Some comments from the “experts” on the models vs. experts debate (ironic, I know):
The process of making judgments and decisions requires a method for combining data. To compare the accuracy of clinical and mechanical (formal, statistical) data-combination techniques, we performed a meta-analysis on studies of human health and behavior. On average, mechanical-prediction techniques were about 10% more accurate than clinical predictions. Depending on the specific analysis, mechanical prediction substantially outperformed clinical prediction in 33%-47% of studies examined. Although clinical predictions were often as accurate as mechanical predictions, in only a few studies (6%-16%) were they substantially more accurate. Superiority for mechanical-prediction techniques was consistent, regardless of the judgment task, type of judges, judges’ amounts of experience, or the types of data being combined. Clinical predictions performed relatively less well when predictors included clinical interview data. These data indicate that mechanical predictions of human behaviors are equal or superior to clinical prediction methods for a wide range of circumstances.
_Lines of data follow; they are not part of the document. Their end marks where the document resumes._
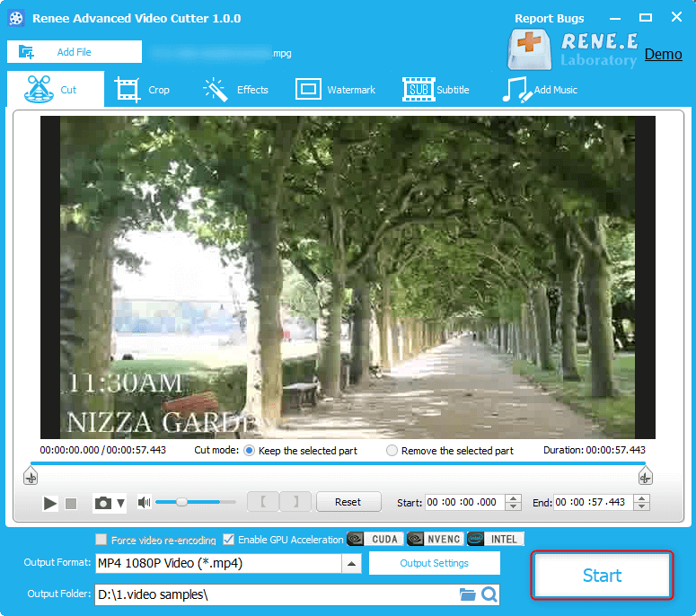Adjust the volume slider

[181, 503]
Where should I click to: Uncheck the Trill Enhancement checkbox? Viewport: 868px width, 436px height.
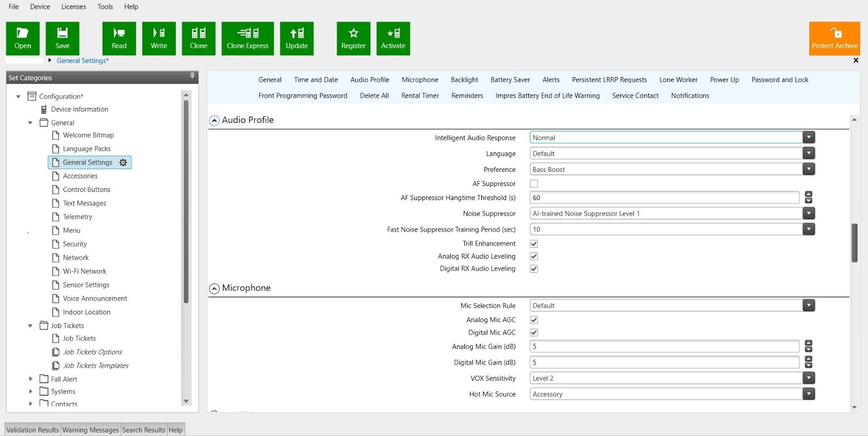click(x=534, y=244)
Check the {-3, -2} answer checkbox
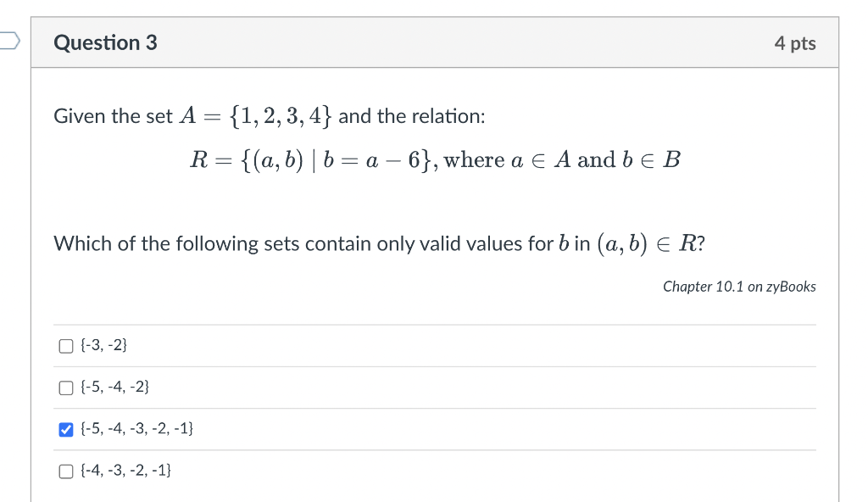Viewport: 868px width, 502px height. tap(66, 346)
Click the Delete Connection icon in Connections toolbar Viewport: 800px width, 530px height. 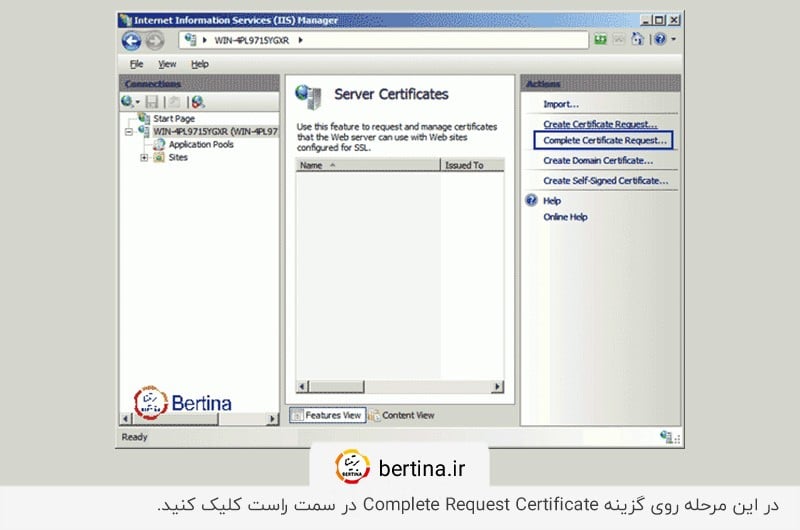[198, 101]
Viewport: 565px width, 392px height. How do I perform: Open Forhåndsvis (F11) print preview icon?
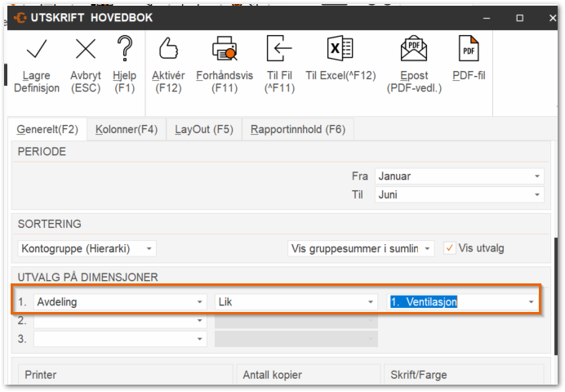(x=225, y=48)
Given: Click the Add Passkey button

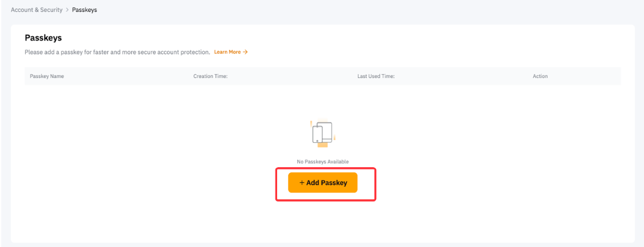Looking at the screenshot, I should click(x=323, y=183).
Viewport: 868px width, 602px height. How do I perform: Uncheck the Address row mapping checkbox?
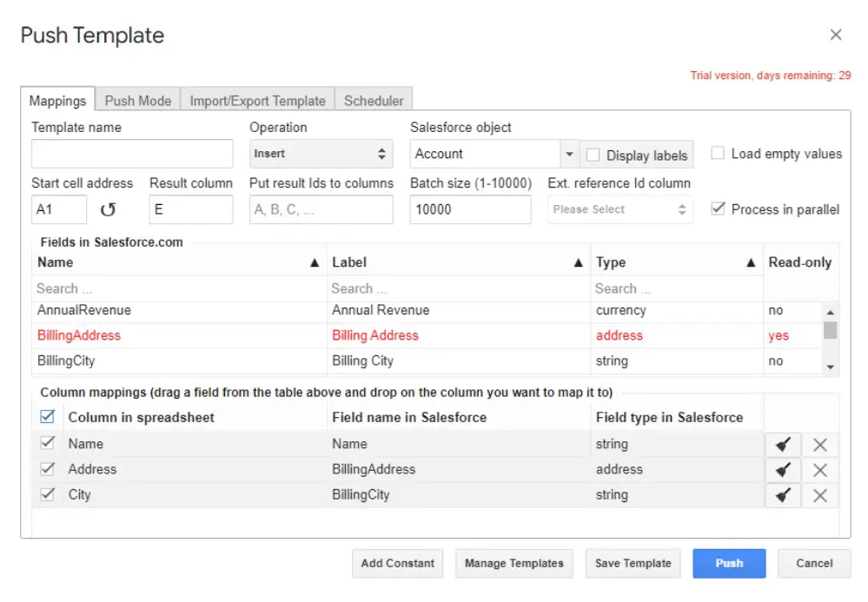(x=49, y=469)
–Grove, Zald, Lebow, Snitz, and Nelson, “Clinical Versus Mechanical Prediction: A Meta-Analysis.
There is no controversy in social science that shows such a large body of qualitatively diverse studies coming out so uniformly in the same direction of this one [clinical vs. actuarial performance].
–Meehl, P.E, “Causes and effects of my disturbing little book.”
But EXPERTS ARE NOT WORTHLESS!!!
Experts are extremely value in our society.
In fact, experts are critical.
Experts are in charge of developing the algorithms and models we need to use in our lives to ensure we make accurate and reliable decisions that are unaffected by System 1 thinking.
However, the research I have outlined in this article highlight a crucial empirical observation:
Experts need to design the models, but COMPUTERS NEED TO IMPLEMENT THE MODEL.